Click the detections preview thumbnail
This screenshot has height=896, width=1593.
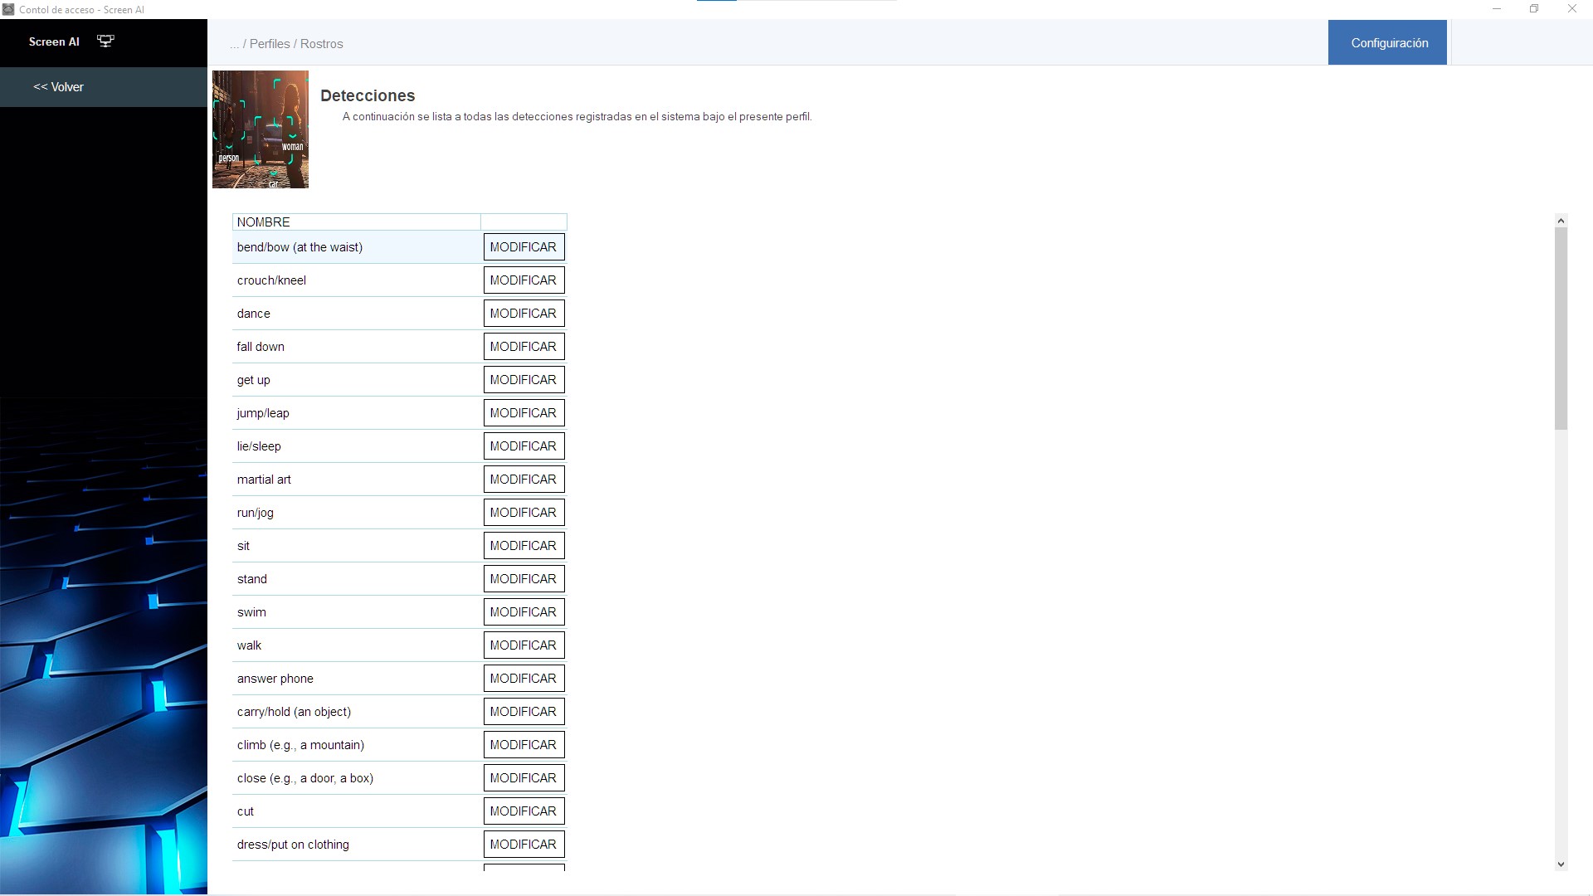(261, 129)
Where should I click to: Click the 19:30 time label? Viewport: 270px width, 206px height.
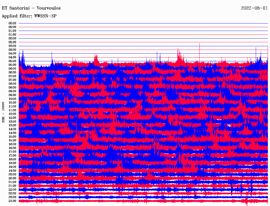click(12, 171)
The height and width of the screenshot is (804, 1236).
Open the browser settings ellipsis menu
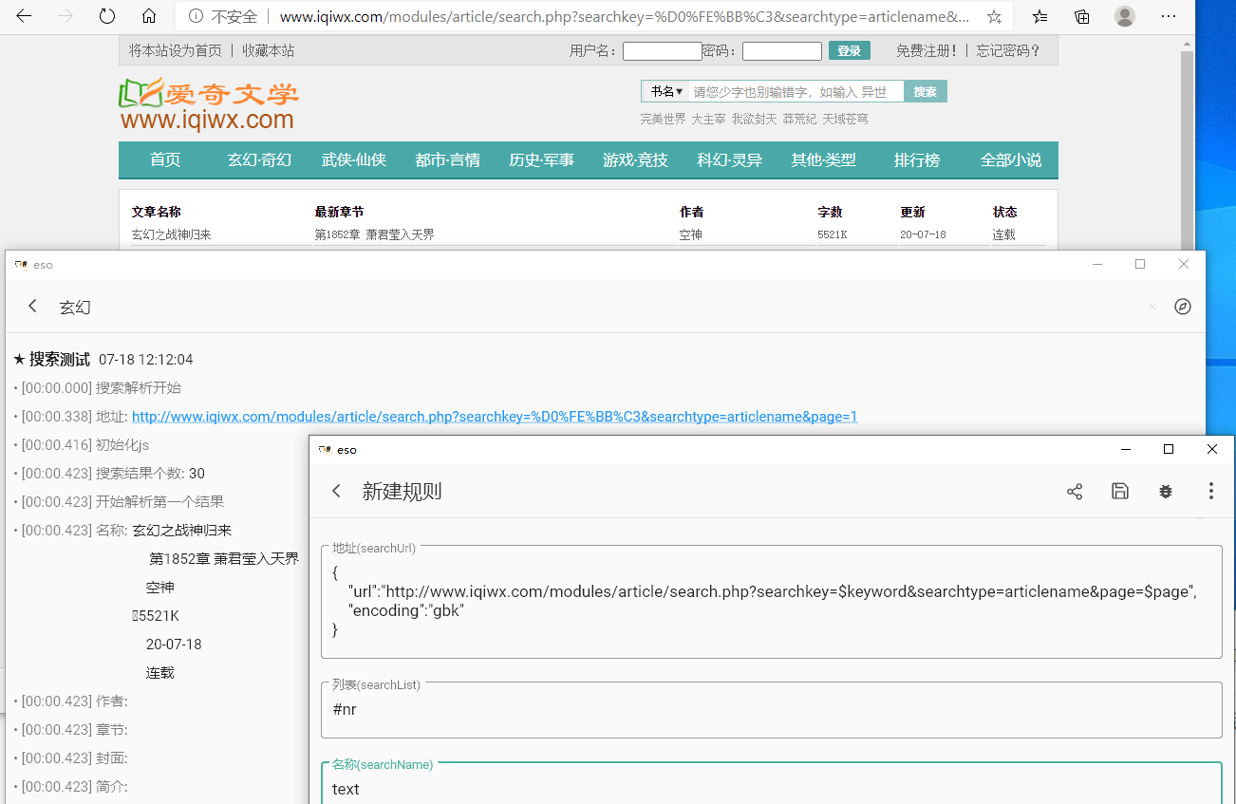point(1170,16)
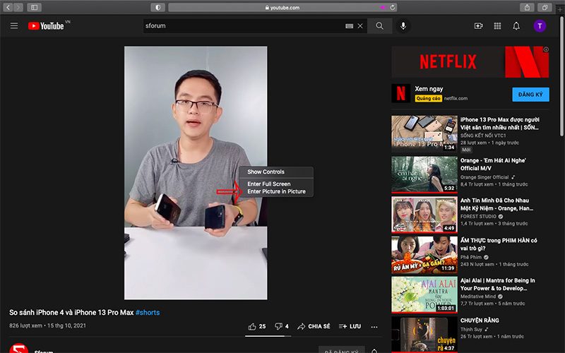Click the ĐĂNG KÝ button on Netflix ad
This screenshot has height=353, width=565.
(x=530, y=94)
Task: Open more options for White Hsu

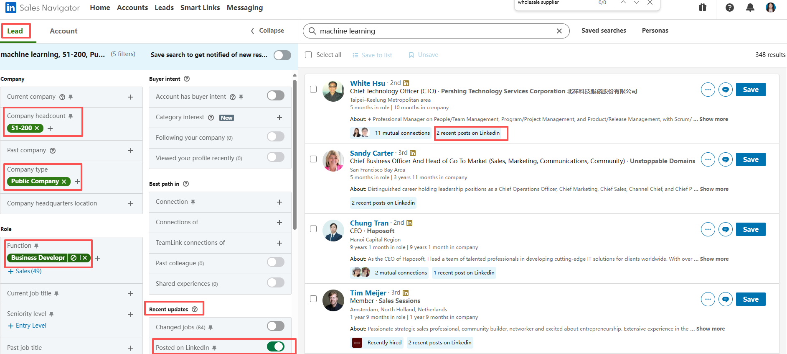Action: click(x=708, y=90)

_Challenge_
Please convert the rows above into a JSON list of strings with one string per line, skipping blank lines. Leave the pictures out.

_Solution to this problem_
[
  "Click the detections preview thumbnail",
  "This screenshot has height=896, width=1593.",
  "(261, 129)",
  "Where should I click to: Click the 19:30 time label? Viewport: 270px width, 206px height.",
  "click(12, 171)",
  "The height and width of the screenshot is (804, 1236).",
  "Open the browser settings ellipsis menu",
  "point(1170,16)",
  "Click the ĐĂNG KÝ button on Netflix ad",
  "This screenshot has height=353, width=565.",
  "(x=530, y=94)",
  "Task: Open more options for White Hsu",
  "Action: click(x=708, y=90)"
]